*** Opening of Provided records ***
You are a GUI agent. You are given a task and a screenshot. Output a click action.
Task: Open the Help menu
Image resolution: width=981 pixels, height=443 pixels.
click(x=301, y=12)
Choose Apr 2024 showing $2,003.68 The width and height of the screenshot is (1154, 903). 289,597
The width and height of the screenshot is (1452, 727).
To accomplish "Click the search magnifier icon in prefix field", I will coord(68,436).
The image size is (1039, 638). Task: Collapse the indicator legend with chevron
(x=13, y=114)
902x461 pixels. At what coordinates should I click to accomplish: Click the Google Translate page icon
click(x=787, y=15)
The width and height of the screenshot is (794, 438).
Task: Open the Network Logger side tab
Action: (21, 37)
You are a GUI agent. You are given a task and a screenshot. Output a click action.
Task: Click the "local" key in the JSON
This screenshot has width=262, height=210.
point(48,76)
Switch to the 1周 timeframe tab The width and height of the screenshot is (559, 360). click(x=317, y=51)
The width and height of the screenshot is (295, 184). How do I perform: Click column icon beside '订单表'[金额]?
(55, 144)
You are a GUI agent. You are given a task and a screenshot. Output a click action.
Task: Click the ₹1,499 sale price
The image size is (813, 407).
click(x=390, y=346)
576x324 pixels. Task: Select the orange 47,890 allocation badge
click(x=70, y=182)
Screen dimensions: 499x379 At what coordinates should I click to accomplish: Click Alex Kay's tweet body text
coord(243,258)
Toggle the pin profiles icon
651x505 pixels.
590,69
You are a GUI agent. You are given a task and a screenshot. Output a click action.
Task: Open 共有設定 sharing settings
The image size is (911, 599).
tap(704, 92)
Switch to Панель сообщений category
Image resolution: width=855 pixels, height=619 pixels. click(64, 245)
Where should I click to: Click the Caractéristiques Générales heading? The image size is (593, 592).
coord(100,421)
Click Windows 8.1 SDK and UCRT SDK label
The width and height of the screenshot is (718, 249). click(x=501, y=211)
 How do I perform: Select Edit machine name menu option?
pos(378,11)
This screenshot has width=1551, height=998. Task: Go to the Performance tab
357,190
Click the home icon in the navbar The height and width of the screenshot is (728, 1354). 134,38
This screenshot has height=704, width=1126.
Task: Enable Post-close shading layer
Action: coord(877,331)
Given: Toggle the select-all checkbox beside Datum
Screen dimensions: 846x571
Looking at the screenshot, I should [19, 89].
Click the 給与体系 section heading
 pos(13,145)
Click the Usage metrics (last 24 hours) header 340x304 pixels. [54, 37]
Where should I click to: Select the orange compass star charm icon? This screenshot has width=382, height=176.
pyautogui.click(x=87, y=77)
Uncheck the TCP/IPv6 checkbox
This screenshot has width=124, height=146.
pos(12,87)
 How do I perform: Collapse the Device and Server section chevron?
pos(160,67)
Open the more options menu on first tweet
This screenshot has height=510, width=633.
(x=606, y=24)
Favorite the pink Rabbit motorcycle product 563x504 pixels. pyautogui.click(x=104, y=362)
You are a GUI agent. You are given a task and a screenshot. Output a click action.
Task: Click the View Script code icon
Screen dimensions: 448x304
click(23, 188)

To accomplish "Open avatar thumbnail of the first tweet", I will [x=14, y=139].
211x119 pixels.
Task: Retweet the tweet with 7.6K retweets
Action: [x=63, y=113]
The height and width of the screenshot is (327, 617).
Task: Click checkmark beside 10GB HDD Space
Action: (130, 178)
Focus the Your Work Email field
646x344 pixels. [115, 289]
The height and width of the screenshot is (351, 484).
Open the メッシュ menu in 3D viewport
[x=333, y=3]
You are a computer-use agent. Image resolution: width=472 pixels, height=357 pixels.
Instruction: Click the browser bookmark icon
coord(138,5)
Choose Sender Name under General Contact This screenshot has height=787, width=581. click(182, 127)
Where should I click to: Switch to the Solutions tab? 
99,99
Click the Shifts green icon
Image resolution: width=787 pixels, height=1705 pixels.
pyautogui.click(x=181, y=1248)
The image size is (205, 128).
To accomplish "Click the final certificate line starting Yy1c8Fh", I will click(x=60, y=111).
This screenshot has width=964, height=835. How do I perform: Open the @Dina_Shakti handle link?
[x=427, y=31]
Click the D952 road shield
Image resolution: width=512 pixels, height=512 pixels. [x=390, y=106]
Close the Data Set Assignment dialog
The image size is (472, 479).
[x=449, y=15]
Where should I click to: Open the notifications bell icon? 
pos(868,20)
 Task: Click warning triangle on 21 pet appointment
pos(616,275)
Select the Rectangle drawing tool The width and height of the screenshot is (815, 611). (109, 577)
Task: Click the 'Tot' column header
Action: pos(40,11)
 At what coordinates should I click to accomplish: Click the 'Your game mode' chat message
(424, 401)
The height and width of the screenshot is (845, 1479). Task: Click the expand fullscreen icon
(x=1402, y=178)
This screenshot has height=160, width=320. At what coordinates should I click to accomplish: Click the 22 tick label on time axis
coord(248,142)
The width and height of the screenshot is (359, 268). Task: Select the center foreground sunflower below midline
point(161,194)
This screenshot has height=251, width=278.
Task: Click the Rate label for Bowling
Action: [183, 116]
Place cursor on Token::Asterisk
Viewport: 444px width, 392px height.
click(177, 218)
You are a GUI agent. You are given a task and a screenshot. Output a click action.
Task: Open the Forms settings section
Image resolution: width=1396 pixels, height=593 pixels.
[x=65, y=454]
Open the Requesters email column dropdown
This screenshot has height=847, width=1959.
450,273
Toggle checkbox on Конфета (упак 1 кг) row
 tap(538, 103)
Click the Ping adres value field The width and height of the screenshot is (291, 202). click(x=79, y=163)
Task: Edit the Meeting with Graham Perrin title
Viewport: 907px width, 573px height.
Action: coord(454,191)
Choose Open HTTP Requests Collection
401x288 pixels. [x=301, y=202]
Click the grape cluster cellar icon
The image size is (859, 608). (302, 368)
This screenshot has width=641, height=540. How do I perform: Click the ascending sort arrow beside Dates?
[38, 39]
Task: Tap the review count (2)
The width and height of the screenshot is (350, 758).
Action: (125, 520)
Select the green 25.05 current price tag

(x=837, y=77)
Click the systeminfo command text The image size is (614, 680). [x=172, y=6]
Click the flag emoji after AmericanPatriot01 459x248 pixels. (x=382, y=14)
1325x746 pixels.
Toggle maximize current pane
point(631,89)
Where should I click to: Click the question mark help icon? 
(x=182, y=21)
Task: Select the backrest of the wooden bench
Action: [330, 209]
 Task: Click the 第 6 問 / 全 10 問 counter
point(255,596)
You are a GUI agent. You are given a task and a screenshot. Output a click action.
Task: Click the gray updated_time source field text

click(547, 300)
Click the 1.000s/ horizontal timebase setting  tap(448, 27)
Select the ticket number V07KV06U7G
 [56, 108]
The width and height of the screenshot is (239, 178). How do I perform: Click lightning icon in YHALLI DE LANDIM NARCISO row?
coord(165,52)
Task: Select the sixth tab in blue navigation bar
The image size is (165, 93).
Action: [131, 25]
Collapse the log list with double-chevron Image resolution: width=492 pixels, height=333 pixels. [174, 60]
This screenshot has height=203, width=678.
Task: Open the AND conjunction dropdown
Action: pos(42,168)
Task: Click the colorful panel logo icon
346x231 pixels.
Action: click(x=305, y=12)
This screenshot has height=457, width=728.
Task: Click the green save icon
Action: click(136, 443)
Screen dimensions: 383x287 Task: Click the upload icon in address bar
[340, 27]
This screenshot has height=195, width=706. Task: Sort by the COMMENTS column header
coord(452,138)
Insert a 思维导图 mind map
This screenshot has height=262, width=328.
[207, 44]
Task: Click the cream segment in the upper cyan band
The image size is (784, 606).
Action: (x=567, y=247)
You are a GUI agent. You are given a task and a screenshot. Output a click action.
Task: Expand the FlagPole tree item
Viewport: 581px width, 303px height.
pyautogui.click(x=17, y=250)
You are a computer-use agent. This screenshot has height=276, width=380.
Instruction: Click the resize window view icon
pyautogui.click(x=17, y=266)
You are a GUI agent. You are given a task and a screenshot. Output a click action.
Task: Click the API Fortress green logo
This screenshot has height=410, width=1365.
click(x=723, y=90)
*** Close of Provided records ***
» Work item:
Only the lines from the one holding "Collapse the log" through the end of the listing should appear in the response, each restated exactly.

» Completed task:
Collapse the log list with double-chevron Image resolution: width=492 pixels, height=333 pixels. [174, 60]
This screenshot has height=203, width=678.
Task: Open the AND conjunction dropdown
Action: pos(42,168)
Task: Click the colorful panel logo icon
346x231 pixels.
Action: click(x=305, y=12)
This screenshot has height=457, width=728.
Task: Click the green save icon
Action: click(136, 443)
Screen dimensions: 383x287 Task: Click the upload icon in address bar
[340, 27]
This screenshot has height=195, width=706. Task: Sort by the COMMENTS column header
coord(452,138)
Insert a 思维导图 mind map
This screenshot has height=262, width=328.
[207, 44]
Task: Click the cream segment in the upper cyan band
The image size is (784, 606).
Action: (x=567, y=247)
You are a GUI agent. You are given a task and a screenshot. Output a click action.
Task: Expand the FlagPole tree item
Viewport: 581px width, 303px height.
pyautogui.click(x=17, y=250)
You are a computer-use agent. This screenshot has height=276, width=380.
Instruction: Click the resize window view icon
pyautogui.click(x=17, y=266)
You are a GUI agent. You are given a task and a screenshot. Output a click action.
Task: Click the API Fortress green logo
This screenshot has height=410, width=1365.
click(x=723, y=90)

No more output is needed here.